Pair Programming (give it a rest) - PeniWize
http://peniwize.wordpress.com/2013/11/17/pair-programming-give-it-a-rest/
======
ggreer
I can't tell if this is sincere or parody [1].

If it's sincere, I think the author is attacking a rather extreme position.

Sometimes I like to write code by myself. Sometimes I like to pair on stuff.
It depends on a lot factors. Is it complicated code? Do I know the
language/framework/codebase well? Do I have a peer who knows more than I do
about the problem I'm trying to solve? Is it important that multiple people be
able to maintain this code? Etc. Like most things, pairing is a trade-off. It
can have benefits, but it costs twice as much to write code.

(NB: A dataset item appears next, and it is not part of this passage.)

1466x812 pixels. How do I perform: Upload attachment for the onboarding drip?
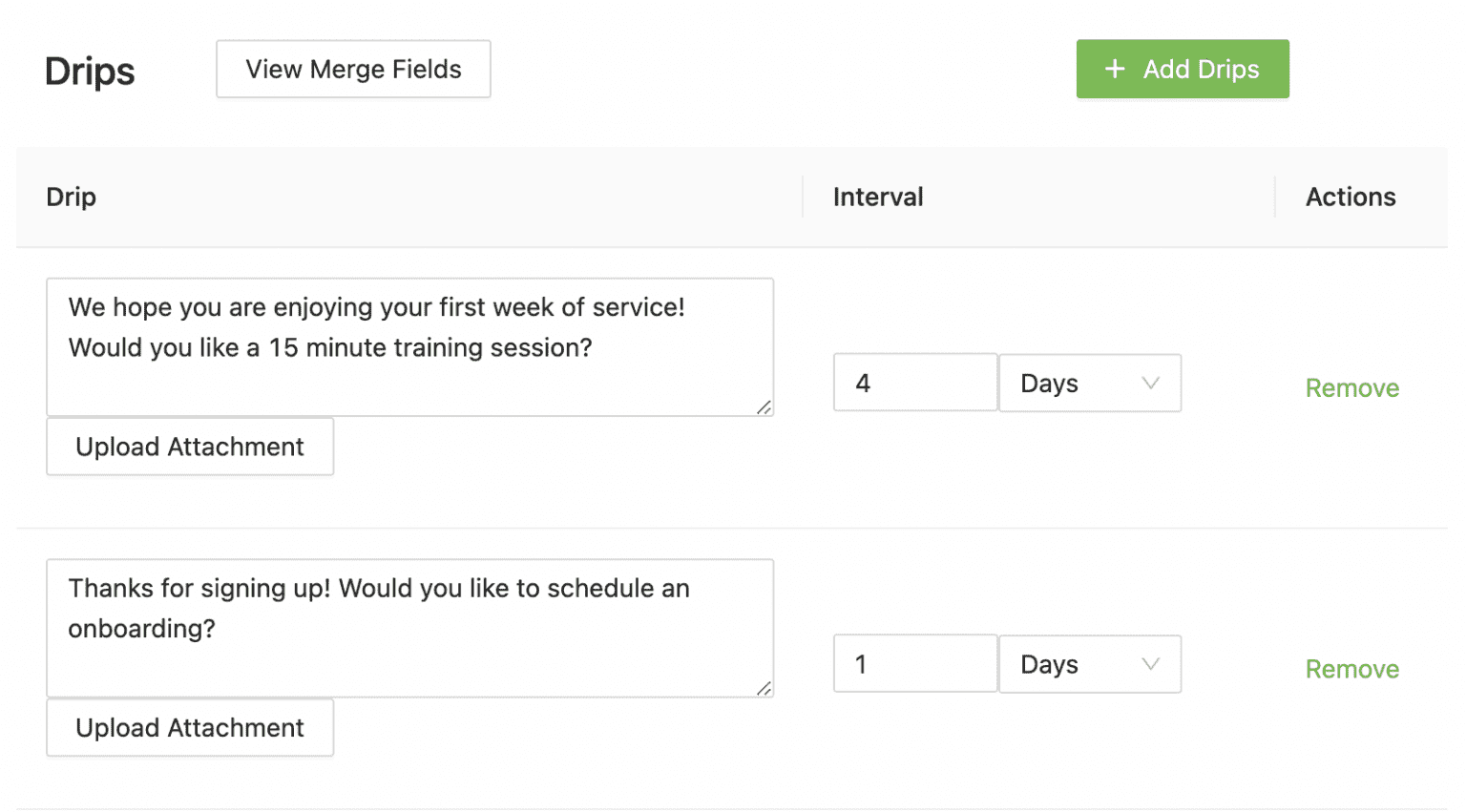190,728
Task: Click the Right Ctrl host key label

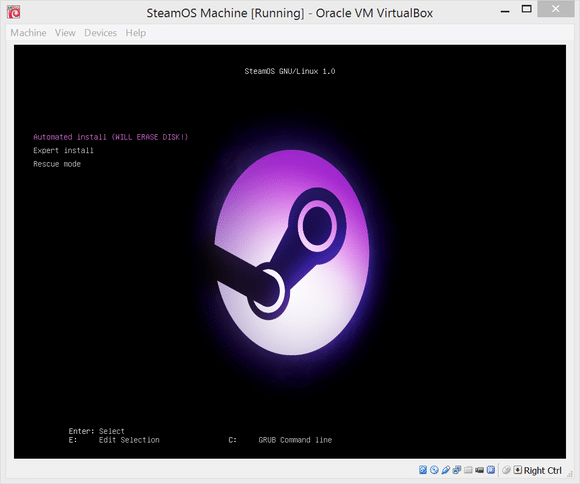Action: pos(543,470)
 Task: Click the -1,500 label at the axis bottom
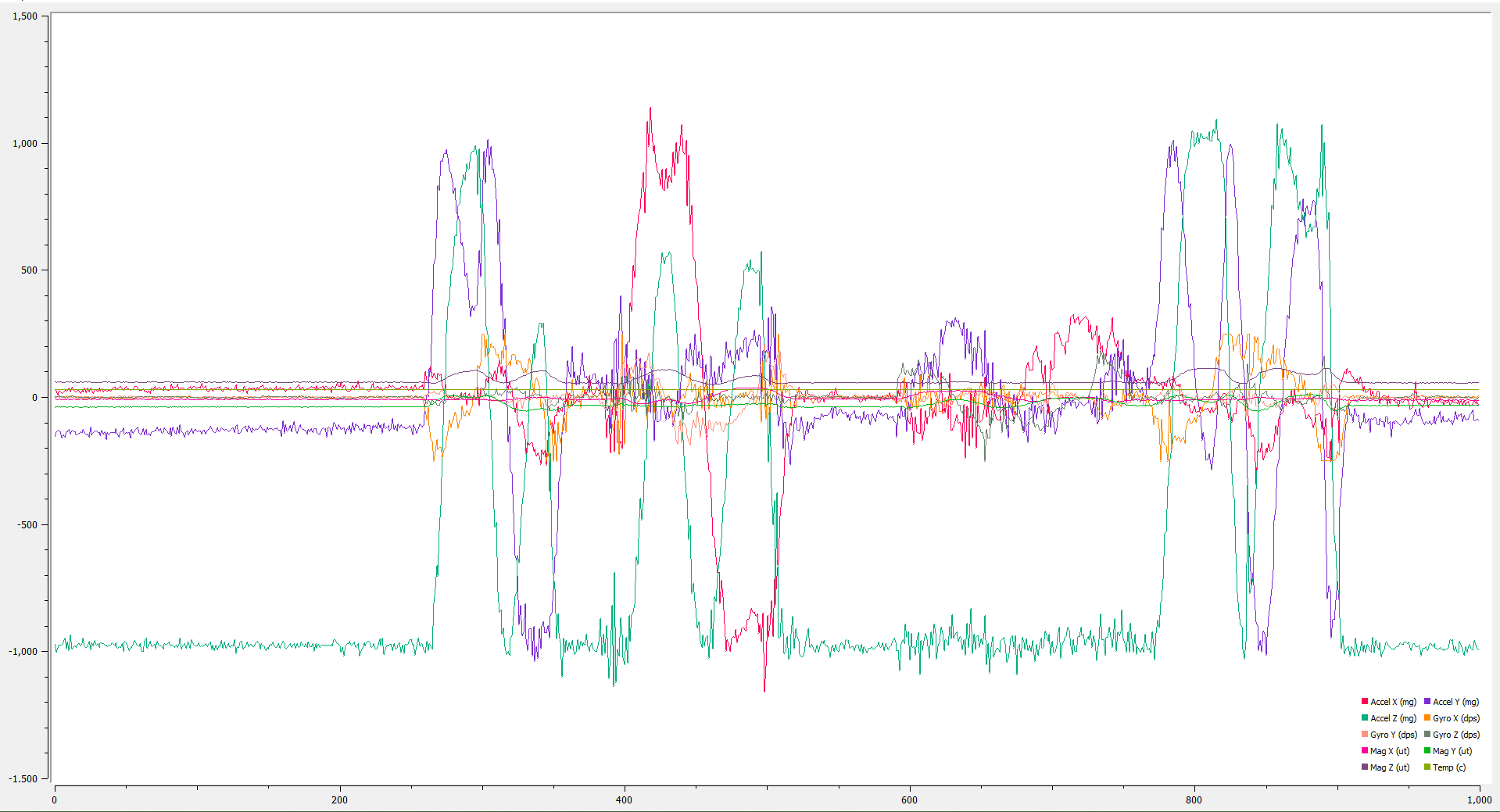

That said, I think most people in our industry could benefit from pairing
more, not less. Studies on pair programming show significant advantages in
many circumstances [2]. If the author is sincere, I hope he'll keep an open
mind about an occasional pairing session in the future.

1\.
[http://en.wikipedia.org/wiki/Poe's_law](http://en.wikipedia.org/wiki/Poe's_law)

2\.
[http://citeseerx.ist.psu.edu/viewdoc/download?doi=10.1.1.101...](http://citeseerx.ist.psu.edu/viewdoc/download?doi=10.1.1.101.824&rep=rep1&type=pdf)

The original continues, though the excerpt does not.